Si por ti hubiera sido, hubieras acabado, Pablo, con la Iglesia de Jesús. Te tenías tan sabido - y por tanto tan mal sabido - a tu Dios farisaico, que cualquier innovación religiosa, cualquier cambio sorprendente de tu programa cultual, tenían que ser abortados por no entrar en tu clásico catecismo. Tú pensabas que conocías a Dios y su promesa, pero lo tenías demasiado encasillado en tus ritos y en tus leyes, en tu templo y en tus doctrinas. Tu cabeza cuadrada de fanático judío no estaba puesta al día. No te había llegado la última y definitiva “edición” de Dios. Jesús de Nazaret - el Evangelio - y su evangelio de fe y libertad no entraban ni por asomo en tus esquemas de judío rígido y recortado.
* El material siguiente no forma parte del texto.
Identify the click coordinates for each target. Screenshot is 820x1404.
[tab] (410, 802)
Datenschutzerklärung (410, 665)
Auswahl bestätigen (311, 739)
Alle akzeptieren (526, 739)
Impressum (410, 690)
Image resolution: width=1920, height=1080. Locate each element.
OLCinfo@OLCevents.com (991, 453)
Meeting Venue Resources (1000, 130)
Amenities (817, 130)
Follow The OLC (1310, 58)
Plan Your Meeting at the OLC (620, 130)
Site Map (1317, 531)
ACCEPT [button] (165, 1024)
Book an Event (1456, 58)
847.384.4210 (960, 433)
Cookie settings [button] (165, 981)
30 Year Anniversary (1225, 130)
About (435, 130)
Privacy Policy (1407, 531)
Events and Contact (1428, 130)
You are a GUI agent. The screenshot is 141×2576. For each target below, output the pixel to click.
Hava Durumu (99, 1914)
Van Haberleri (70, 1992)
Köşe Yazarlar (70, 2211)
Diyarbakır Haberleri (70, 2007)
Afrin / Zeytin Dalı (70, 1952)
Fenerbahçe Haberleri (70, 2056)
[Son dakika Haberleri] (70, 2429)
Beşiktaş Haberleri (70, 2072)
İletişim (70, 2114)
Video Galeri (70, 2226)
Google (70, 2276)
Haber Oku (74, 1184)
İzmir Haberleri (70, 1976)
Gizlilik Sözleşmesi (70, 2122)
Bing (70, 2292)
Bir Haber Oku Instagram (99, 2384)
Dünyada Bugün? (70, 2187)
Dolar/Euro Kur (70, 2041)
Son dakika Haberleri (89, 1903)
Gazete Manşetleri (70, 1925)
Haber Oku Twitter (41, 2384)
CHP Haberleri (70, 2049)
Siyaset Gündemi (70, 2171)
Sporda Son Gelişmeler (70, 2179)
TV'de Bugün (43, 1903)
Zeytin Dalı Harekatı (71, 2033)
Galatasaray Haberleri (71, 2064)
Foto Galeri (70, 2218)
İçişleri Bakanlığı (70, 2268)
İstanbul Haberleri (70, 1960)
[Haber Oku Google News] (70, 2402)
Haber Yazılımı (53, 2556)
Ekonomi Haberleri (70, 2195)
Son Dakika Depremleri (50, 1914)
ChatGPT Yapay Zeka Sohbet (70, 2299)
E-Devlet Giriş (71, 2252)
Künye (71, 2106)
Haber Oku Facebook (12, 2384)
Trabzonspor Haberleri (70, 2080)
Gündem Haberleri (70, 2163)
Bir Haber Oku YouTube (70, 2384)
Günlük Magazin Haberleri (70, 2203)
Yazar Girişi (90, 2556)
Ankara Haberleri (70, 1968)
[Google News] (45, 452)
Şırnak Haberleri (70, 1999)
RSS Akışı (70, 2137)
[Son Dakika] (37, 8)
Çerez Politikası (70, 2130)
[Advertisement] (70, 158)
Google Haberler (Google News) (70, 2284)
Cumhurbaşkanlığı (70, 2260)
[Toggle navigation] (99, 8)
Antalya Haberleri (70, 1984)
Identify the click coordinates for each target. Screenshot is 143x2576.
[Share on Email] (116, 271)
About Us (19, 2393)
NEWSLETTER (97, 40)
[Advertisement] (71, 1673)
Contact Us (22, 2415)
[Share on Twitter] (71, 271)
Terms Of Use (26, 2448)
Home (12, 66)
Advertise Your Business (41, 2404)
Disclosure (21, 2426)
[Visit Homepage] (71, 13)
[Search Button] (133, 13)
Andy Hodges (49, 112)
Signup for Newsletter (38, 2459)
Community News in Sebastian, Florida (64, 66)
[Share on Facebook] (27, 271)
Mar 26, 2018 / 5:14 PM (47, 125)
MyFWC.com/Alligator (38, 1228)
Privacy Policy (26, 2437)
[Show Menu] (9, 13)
Pero la cosa cambió de la noche a la mañana. Tu cambio fue radical. Ni tú mismo te reconocías. De inquisidor y represivo te pasaste a promotor de la libertad; del orgullo de tus obras perfiladas, a la acogida humilde y responsable de la gracia gratuita. Cristo Jesús había acontecido en ti, irrumpiendo fascinantemente en tu persona. Y fue tan intensa la conmoción y tan revolucionaria esa experiencia, que te cogiste tres años para profundizarla y ordenarla. A partir de ese largo retiro pondrías a la aprobación de Pedro I tu vivencia de Jesús en términos de pluralismo y libertad. Una nueva edición de Cristo Resucitado acababa de salir de tu persona y del Espíritu, y ya todas las culturas empezando por la griega, quedaban aprobadas como carnes y expresiones posibles de un mismo Señor. Ya el judío y el griego, el romano y el africano podrían hacerse cristianos sin tener que renunciar a su piel y a su cultura.
Y todo, Pablo, porque el Evangelio de Cristo que tan fogosamente predicas ahora, no proviene, como bien dices, ni de Apolo ni de Pedro ni de ti mismo, sino del Dios Padre universal, tan igual y tan distinto en todos y para todos.